Instructions to follow
Restate the listing below line for line and word for word, without the pictures.

**********

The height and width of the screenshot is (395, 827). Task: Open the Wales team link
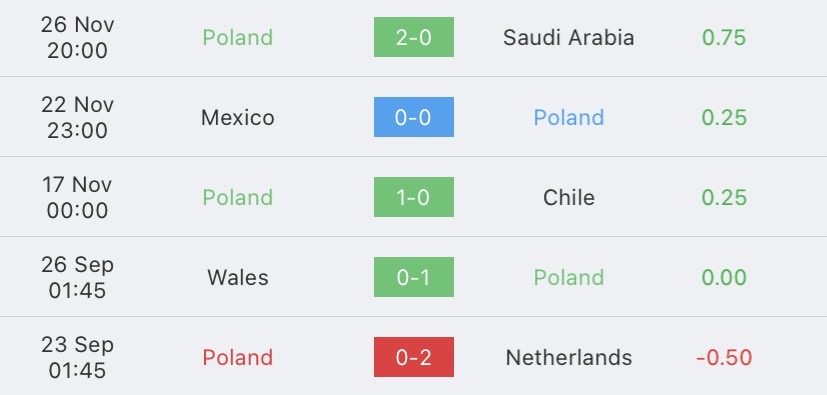(x=238, y=277)
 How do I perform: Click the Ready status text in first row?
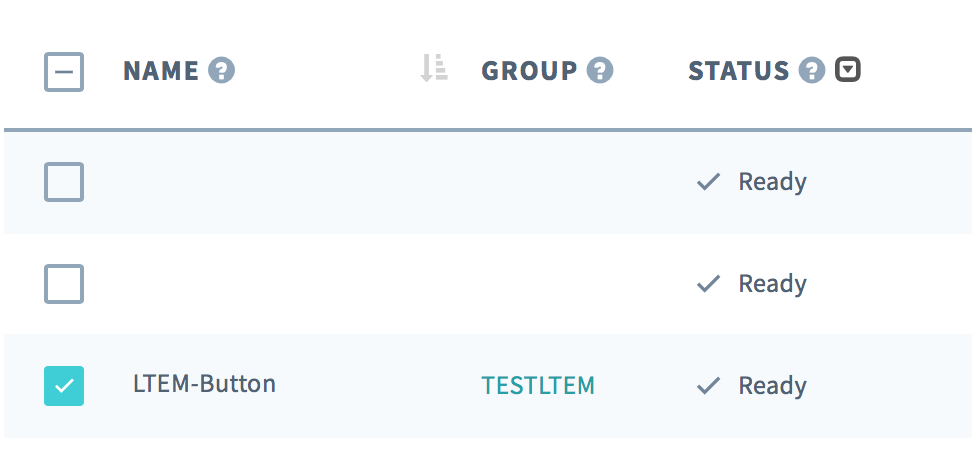coord(772,182)
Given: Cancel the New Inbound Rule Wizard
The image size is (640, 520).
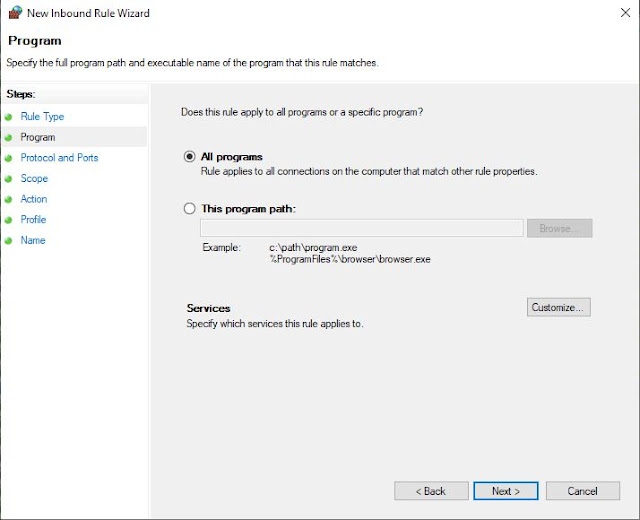Looking at the screenshot, I should [583, 491].
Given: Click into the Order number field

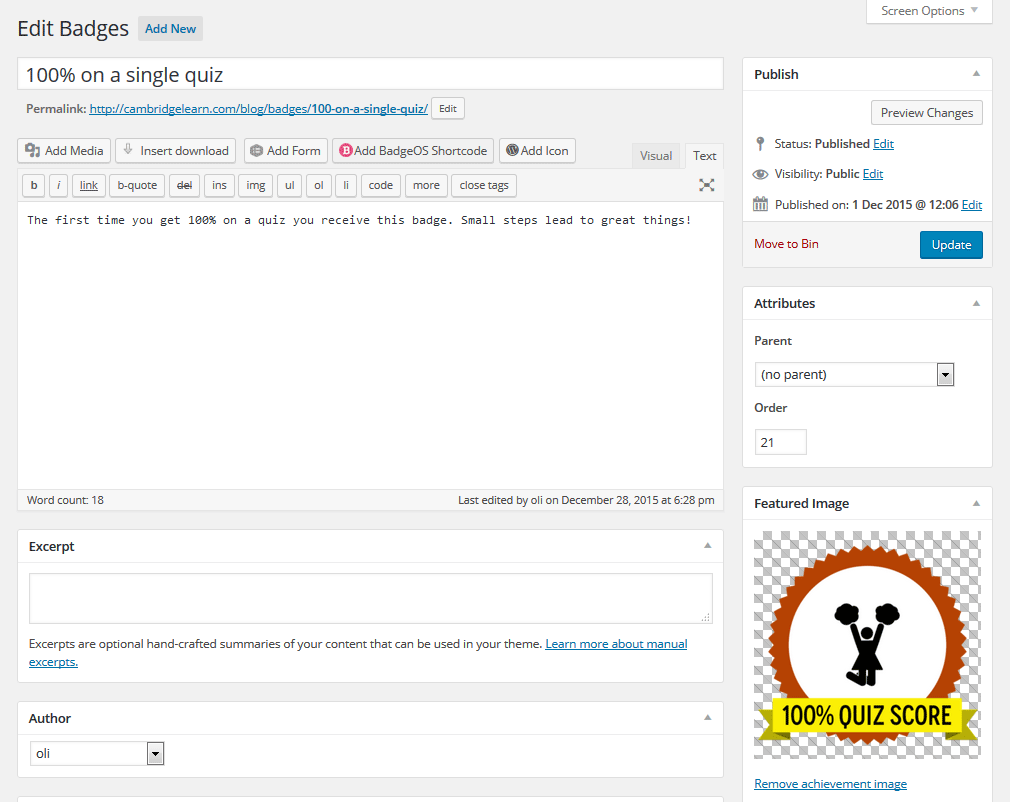Looking at the screenshot, I should [780, 442].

**********

Final answer
The height and width of the screenshot is (395, 827). Task: Open the Wales team link
(x=238, y=277)
 How do I perform: Click the Ready status text in first row?
coord(772,182)
Given: Cancel the New Inbound Rule Wizard
The image size is (640, 520).
Looking at the screenshot, I should [583, 491].
Given: Click into the Order number field

Looking at the screenshot, I should [780, 442].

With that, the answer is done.